● TASK REQUIREMENTS
Search the entries for the word "computer" and copy each line that has it.

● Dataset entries
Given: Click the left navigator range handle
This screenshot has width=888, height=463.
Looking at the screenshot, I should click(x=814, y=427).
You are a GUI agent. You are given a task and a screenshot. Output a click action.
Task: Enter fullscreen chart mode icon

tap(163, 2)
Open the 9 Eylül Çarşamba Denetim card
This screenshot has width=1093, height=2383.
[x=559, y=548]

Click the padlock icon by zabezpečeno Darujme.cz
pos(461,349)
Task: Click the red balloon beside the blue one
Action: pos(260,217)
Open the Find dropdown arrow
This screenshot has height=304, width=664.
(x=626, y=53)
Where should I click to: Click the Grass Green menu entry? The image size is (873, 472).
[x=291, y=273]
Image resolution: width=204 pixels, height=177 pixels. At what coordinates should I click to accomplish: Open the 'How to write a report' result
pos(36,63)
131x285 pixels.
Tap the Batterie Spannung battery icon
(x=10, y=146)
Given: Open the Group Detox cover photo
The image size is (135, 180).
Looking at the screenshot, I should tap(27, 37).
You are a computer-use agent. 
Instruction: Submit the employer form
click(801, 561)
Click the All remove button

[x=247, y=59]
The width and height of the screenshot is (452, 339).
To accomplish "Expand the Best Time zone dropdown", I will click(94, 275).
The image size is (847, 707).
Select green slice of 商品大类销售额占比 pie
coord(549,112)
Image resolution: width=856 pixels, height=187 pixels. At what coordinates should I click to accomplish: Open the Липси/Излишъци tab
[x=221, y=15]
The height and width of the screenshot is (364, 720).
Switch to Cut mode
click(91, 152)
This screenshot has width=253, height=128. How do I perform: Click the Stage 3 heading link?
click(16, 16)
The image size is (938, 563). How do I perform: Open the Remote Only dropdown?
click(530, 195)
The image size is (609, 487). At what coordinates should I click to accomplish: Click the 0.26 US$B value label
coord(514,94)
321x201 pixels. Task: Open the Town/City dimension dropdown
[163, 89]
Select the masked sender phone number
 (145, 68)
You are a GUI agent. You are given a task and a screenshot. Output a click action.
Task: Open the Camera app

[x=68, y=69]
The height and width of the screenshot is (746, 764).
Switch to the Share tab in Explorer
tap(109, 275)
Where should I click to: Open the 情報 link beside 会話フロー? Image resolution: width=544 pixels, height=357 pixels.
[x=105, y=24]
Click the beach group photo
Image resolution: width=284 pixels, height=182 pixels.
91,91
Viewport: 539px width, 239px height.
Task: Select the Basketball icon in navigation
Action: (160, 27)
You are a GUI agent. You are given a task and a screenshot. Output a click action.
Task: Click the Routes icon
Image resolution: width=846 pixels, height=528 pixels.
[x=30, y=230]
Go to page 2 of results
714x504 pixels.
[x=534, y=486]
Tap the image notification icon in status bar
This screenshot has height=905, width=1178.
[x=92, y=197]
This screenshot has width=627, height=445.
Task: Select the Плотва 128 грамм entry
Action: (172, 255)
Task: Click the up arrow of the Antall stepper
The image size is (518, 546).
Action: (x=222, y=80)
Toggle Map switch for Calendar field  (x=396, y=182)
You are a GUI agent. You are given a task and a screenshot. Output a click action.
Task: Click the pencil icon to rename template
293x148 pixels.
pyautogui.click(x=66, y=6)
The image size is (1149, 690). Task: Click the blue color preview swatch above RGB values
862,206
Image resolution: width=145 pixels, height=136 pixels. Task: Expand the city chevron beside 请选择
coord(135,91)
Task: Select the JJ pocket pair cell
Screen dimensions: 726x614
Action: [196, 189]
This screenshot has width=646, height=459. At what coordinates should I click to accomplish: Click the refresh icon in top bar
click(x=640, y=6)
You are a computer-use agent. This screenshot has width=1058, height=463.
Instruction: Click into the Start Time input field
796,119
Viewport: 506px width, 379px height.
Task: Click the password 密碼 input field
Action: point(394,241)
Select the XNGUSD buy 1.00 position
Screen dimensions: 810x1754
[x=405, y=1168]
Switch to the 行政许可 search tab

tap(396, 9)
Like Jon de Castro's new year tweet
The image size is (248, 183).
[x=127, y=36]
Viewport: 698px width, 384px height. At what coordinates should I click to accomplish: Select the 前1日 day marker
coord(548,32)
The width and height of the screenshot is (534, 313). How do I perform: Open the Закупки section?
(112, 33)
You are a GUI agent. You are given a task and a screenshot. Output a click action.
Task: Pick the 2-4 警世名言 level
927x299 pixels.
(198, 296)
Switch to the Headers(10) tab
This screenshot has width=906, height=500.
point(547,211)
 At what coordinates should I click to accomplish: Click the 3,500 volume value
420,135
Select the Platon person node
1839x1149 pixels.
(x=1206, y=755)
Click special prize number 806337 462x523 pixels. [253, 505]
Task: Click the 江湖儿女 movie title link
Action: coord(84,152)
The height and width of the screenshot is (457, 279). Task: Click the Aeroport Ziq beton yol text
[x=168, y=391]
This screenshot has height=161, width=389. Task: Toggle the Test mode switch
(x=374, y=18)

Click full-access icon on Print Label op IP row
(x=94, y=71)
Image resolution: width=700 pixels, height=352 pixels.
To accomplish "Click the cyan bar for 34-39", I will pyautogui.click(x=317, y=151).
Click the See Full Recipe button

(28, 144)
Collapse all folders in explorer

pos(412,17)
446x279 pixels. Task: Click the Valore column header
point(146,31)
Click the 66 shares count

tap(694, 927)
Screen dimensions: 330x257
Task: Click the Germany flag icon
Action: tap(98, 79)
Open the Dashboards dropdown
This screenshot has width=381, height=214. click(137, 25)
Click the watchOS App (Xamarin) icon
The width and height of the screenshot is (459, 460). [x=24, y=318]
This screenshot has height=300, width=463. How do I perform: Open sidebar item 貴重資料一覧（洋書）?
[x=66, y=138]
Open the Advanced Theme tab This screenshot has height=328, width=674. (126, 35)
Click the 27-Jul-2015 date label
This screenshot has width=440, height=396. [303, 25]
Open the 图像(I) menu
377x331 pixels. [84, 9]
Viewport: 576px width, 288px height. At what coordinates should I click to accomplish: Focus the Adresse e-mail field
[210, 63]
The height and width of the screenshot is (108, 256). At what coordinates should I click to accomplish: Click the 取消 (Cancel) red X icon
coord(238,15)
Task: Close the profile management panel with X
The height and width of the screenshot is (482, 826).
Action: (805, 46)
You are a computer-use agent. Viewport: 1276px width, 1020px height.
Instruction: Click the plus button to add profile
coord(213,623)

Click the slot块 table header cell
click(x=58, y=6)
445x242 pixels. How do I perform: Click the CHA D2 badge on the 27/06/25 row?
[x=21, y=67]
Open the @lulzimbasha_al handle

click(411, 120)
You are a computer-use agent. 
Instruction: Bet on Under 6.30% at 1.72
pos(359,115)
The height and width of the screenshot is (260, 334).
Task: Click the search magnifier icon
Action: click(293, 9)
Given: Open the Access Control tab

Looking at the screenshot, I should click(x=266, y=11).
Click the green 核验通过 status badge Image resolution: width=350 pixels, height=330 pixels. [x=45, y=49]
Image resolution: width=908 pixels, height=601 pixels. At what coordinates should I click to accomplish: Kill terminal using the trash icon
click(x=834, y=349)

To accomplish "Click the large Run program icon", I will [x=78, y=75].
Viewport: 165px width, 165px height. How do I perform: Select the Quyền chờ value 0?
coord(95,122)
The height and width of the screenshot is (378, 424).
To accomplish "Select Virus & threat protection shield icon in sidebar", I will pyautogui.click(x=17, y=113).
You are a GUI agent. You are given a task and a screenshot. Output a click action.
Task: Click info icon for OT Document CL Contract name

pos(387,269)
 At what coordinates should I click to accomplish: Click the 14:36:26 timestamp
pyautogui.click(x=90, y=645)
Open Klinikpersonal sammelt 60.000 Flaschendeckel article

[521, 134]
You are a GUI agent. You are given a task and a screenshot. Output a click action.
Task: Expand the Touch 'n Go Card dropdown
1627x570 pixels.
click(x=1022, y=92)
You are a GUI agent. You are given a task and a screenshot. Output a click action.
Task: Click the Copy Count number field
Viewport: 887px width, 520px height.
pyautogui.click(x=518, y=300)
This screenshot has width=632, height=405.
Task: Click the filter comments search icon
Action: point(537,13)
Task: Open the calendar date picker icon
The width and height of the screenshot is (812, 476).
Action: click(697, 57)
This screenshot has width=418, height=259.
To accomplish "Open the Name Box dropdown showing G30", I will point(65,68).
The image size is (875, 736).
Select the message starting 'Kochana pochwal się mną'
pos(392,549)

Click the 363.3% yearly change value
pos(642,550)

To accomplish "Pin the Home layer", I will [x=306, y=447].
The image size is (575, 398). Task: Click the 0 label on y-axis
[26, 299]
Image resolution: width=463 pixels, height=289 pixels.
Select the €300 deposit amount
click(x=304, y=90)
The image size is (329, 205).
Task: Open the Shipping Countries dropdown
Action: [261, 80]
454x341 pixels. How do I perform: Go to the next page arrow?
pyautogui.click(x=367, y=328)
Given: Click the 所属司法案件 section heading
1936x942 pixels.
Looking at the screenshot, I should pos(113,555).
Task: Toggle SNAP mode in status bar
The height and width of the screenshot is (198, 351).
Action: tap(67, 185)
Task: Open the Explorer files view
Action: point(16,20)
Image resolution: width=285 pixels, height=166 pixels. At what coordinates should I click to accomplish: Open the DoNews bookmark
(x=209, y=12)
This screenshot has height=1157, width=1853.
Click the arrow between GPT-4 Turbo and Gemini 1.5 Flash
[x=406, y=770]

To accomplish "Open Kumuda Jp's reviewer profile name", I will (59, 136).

● EXERCISE OUTPUT
You are a computer-use agent. 
You are a computer-use agent. This screenshot has width=1058, height=463.
You are a computer-use agent. Viewport: 1276px width, 1020px height.
You are a computer-use agent. 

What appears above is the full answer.